Oberseminar Algebraische und Komplexe Geometrie im WiSe25/26

Von Mitte Oktober bis Ende Januar findet das Oberseminar Donnerstags von 14 bis 16 Uhr (Thursdays from 2:15 to 3:45 pm) statt. Vorträge dauern etwa eine Stunde; Nach dem Vortrag ist Zeit für Fragen und zum informellen Austausch mit dem Gast geplant. Der Raum ist IA1/63.

• 16. Okt. 2025: Giacomo Nanni (Ruhr-Universität Bochum, Università di Bologna):  Lagrangian fibrations on Nikulin orbifolds.

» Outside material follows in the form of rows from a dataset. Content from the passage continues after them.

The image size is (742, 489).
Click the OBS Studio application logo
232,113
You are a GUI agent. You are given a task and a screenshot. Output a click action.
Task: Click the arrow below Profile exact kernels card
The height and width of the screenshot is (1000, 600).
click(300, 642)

Abstract: The geometry of irreducible holomorphic symplectic (IHS, sometimes referred to as hyperkähler) manifolds can be studied through the numerical properties of algebraic classes with respect to a non-degenerate quadratic form on the second cohomology group. In this context, a famous conjecture (SYZ) predicts that the existence of Lagrangian fibrations is detected by the presence of certain isotropic classes. While the conjecture holds in all known examples, it remains open in general. Recently, singular analogues of IHS manifolds have been proposed, providing a new framework to test the conjecture in a singular setting. In this talk, I will focus on Nikulin orbifolds, which are among the simplest singular examples, and present recent work classifying possible fibrations in this deformation class, from which the SYZ conjecture follows in this specific case.

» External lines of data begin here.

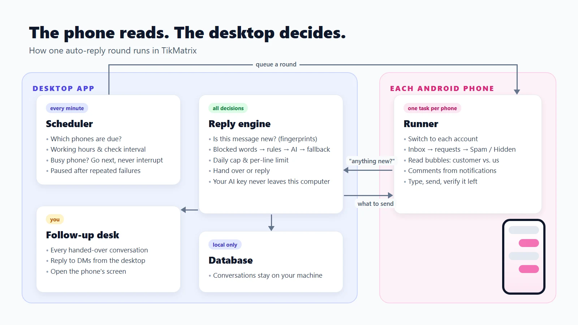Open the Scheduler heading
The height and width of the screenshot is (325, 578).
coord(69,124)
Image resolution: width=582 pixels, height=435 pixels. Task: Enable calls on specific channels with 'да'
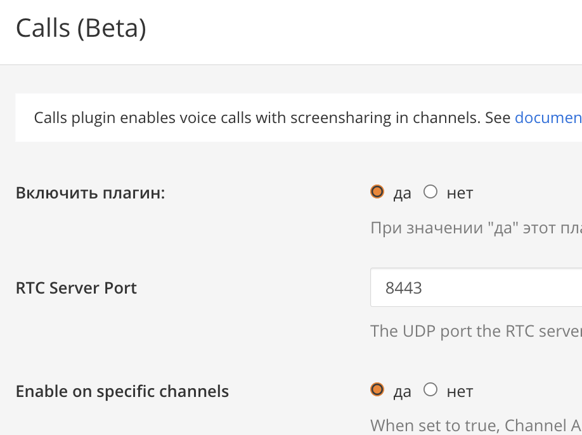(378, 389)
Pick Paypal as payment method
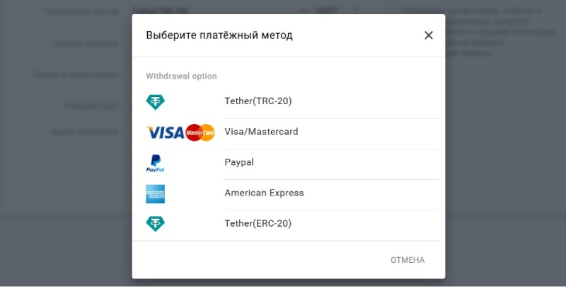This screenshot has height=287, width=566. [239, 162]
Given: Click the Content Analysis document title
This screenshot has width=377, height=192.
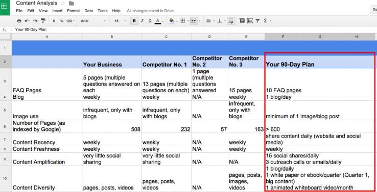Looking at the screenshot, I should (37, 3).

• 23. Okt. 2025: [POSTPONED] Christian Lehn (Ruhr-Universität Bochum): Introduction to currents and positivity concepts.

Abstract: We discuss basic properties of currents on a complex manifold such as positivity, Lelong numbers, Siu's theorem, and relation to positivity properties from algebraic geometry. 

• 6. Nov. 2025: Ludvig Modin (Leibniz-Universität Hannover): Moduli spaces for Θ-strata and non-reductive quotients.

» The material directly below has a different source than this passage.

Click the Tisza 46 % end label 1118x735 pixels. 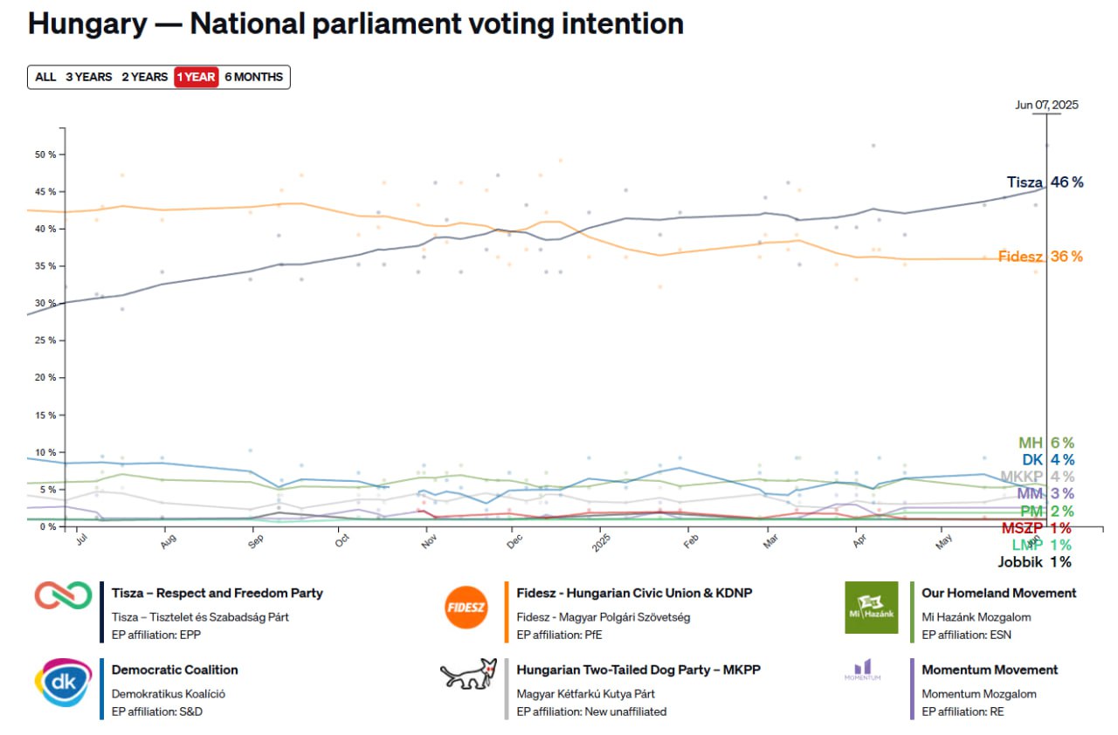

Abstract: The U-hat theorem of Bérczi, Doran, Hawes and Kirwan gives conditions for when a linear action of a complex graded unipotent group admits a geometric quotient. It is one of the key results non-reductive geometric invariant theory is built on. We give a stacky re-interpretation of this theorem in terms of Θ-strata, as introduced by Halpern-Leistner, of algebraic stacks. As a corollary we generalize the U-hat theorem to not necessarily linear actions of graded unipotent groups over a Noetherian base scheme.

• 13. Nov. 2025: Jannik Wesner (TU Dortmund): Plane Quartics and their Associated Heptagons

  
  Abstract: For a convex polygon bounded by n lines there exists a unique curve -the so called adjoint- of degree n-3 passing through all intersection points of the lines except for those points, which are vertices of the polygon. Motivated by possible applications in finite element methods they were introduced by Wachspress in 1975 in his work on generalized barycentric coordinates. The definition of the adjoint extends to polygons in the complex projective plane, which are bounded by n lines in general position. The adjoint map, which maps an n-gon to its adjoint curve, happens to be dominant and generically finite only in the case of quartics and their associated heptagons. After establishing 864 by numerical certification as a lower bound, Kohn et al. (2021) conjectured this to be the precise number of heptagons associated to a generic plane quartic. In this talk, I will present joint work with Daniele Agostini, Daniel Plaumann and Rainer Sinn, which proves the conjecture: Employing intersection theory and the Scorza correspondence for quartics we show that 864 is indeed an upper bound. Furthermore we present a new proof for the lower bound revealed to us by a careful study of the Klein quartic.

• 27. Nov. 2025: Fateme Sajadi (University of Toronto). Zoom talk.
• 4. Dez. 2025: Simon Brandhorst (Universität des Saarlandes).
• 15. Jan. 2025:Matei Toma (Université de Lorraine).